(TRY IT):
Going down the listing below, print exactly each line from the one with "Click the Congratulations! status message" up to and including the one with "Given: Visit the @XJapanOfficial mention", and skip the rest.

(RECORDS FOR THE EXERCISE):
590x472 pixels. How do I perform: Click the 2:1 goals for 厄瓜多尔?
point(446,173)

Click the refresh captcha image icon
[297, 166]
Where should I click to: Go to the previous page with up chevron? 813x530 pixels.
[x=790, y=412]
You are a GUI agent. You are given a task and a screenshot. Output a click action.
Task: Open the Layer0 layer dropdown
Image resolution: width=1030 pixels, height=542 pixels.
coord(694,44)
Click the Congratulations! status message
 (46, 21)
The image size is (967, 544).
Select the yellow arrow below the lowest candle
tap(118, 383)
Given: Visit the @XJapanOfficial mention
==
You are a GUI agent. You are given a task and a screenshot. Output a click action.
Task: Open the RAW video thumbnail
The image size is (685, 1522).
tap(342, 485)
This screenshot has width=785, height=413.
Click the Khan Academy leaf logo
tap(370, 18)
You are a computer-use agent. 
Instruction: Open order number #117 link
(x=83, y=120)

(PROBLEM SOLUTION):
Click the Congratulations! status message
 (46, 21)
The image size is (967, 544).
Select the yellow arrow below the lowest candle
tap(118, 383)
Given: Visit the @XJapanOfficial mention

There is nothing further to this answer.